## The task
Among the lines of the records below, copy those that hold the word "will".

## Saved data entries
*****

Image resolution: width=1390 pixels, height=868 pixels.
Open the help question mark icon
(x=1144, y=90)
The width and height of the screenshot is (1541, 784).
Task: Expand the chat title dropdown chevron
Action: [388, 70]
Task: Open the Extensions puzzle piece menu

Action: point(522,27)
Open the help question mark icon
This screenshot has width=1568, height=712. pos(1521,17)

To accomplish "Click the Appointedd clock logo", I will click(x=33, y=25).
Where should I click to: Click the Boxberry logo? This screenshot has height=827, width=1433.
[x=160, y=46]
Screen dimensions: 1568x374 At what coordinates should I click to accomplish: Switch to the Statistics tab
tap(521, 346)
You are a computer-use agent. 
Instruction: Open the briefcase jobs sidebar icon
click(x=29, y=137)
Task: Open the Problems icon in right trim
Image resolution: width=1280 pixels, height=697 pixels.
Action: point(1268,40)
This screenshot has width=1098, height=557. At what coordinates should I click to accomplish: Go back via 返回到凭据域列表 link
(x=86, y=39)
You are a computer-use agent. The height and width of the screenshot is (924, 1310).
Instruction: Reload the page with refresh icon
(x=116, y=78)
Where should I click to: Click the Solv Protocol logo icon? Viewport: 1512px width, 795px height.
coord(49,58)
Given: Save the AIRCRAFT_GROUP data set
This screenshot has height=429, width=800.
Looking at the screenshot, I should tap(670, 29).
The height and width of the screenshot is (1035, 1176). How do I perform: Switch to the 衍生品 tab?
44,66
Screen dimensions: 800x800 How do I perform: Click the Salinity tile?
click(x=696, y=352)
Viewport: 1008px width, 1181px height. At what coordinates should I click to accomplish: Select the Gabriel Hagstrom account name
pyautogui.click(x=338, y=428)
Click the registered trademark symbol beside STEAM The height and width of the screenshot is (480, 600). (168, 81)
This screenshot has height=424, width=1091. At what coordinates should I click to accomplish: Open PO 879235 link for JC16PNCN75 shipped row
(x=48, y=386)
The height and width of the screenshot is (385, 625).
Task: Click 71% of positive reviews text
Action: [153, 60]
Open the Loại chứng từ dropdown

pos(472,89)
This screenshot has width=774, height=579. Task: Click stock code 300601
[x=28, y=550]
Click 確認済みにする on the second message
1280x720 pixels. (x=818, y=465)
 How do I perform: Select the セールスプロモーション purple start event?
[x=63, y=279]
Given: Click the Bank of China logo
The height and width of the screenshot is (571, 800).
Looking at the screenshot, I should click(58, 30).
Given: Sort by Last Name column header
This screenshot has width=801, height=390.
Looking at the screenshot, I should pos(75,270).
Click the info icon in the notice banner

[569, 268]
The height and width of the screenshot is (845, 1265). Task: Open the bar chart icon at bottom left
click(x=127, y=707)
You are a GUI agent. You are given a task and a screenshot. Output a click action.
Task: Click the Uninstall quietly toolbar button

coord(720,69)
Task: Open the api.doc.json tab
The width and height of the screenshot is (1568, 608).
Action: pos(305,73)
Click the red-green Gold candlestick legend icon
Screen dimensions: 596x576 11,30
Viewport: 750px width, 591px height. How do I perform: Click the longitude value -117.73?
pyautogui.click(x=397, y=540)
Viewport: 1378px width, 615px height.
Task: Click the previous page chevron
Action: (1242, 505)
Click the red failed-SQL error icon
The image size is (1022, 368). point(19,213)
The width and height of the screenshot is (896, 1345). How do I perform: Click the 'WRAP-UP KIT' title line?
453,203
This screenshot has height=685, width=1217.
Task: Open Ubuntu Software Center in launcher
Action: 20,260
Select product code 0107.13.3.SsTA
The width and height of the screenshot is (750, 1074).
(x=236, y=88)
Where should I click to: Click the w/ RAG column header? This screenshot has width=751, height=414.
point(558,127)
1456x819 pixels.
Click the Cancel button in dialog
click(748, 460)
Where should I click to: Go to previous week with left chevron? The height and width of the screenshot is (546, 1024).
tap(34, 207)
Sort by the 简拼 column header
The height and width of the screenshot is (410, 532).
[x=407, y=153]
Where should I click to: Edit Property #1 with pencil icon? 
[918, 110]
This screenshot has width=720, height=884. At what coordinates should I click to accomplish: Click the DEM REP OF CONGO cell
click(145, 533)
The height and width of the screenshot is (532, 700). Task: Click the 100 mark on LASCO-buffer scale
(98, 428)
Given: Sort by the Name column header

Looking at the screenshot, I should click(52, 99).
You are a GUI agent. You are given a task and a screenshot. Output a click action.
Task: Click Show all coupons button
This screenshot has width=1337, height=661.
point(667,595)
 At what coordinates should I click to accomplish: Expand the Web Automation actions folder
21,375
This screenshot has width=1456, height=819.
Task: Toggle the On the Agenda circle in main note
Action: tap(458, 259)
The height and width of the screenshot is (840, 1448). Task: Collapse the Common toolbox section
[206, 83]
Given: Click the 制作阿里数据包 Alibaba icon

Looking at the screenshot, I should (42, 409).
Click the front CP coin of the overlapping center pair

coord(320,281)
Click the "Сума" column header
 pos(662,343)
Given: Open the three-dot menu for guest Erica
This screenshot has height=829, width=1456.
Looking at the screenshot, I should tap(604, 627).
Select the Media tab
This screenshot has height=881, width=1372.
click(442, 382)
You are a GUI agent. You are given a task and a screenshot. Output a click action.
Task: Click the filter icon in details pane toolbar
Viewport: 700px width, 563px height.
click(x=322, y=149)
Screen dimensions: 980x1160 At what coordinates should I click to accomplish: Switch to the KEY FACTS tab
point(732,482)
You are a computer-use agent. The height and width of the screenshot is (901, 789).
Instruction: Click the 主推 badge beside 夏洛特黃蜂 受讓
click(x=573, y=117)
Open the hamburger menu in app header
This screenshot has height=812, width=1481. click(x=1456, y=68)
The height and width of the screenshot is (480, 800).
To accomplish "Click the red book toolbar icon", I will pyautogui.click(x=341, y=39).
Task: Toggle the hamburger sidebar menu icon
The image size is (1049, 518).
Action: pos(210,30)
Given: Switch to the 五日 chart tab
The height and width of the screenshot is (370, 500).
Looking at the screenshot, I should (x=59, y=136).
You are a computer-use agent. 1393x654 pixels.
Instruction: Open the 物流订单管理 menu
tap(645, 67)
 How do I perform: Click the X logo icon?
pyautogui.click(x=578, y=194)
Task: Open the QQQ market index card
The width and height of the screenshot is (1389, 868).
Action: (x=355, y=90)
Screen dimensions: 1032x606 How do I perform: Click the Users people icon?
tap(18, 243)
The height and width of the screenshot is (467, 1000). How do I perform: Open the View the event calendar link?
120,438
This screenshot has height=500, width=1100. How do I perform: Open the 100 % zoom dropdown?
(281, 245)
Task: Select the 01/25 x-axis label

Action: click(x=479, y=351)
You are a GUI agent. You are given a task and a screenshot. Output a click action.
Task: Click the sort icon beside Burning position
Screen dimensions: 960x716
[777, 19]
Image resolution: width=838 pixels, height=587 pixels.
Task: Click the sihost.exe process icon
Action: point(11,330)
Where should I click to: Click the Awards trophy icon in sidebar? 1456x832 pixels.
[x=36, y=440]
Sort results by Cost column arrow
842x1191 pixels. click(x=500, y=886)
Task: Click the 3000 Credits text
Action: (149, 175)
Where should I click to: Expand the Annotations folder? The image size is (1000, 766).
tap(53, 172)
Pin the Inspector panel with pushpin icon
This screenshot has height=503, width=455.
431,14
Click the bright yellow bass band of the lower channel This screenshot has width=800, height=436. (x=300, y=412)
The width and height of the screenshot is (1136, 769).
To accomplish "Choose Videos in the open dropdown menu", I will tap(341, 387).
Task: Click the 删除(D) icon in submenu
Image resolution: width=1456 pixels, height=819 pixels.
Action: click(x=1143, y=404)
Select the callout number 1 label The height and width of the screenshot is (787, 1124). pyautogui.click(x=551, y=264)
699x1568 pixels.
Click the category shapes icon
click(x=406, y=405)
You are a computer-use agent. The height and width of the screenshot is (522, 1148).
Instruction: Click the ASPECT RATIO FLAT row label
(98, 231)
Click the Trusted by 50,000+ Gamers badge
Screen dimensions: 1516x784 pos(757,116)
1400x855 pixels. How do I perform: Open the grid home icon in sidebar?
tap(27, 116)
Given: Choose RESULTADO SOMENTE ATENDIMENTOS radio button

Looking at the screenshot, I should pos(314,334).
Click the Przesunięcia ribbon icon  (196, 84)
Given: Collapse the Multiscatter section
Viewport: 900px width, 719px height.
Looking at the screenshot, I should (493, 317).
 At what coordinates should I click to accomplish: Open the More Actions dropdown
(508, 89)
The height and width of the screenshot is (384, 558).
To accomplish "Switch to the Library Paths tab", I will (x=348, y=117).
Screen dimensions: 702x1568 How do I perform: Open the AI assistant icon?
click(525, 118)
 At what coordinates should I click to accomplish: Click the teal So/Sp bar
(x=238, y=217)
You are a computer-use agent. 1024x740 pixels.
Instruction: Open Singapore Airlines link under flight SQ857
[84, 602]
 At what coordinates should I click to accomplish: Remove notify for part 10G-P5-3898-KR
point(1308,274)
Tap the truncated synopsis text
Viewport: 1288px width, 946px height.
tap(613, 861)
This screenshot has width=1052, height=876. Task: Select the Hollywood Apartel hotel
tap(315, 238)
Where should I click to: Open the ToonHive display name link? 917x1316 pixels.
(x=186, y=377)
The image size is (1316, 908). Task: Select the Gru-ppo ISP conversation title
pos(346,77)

*****

## Exercise result
To accomplish "Click the Appointedd clock logo", I will click(x=33, y=25).
To accomplish "Click the red book toolbar icon", I will pyautogui.click(x=341, y=39).
To accomplish "Choose Videos in the open dropdown menu", I will tap(341, 387).
To accomplish "Switch to the Library Paths tab", I will (x=348, y=117).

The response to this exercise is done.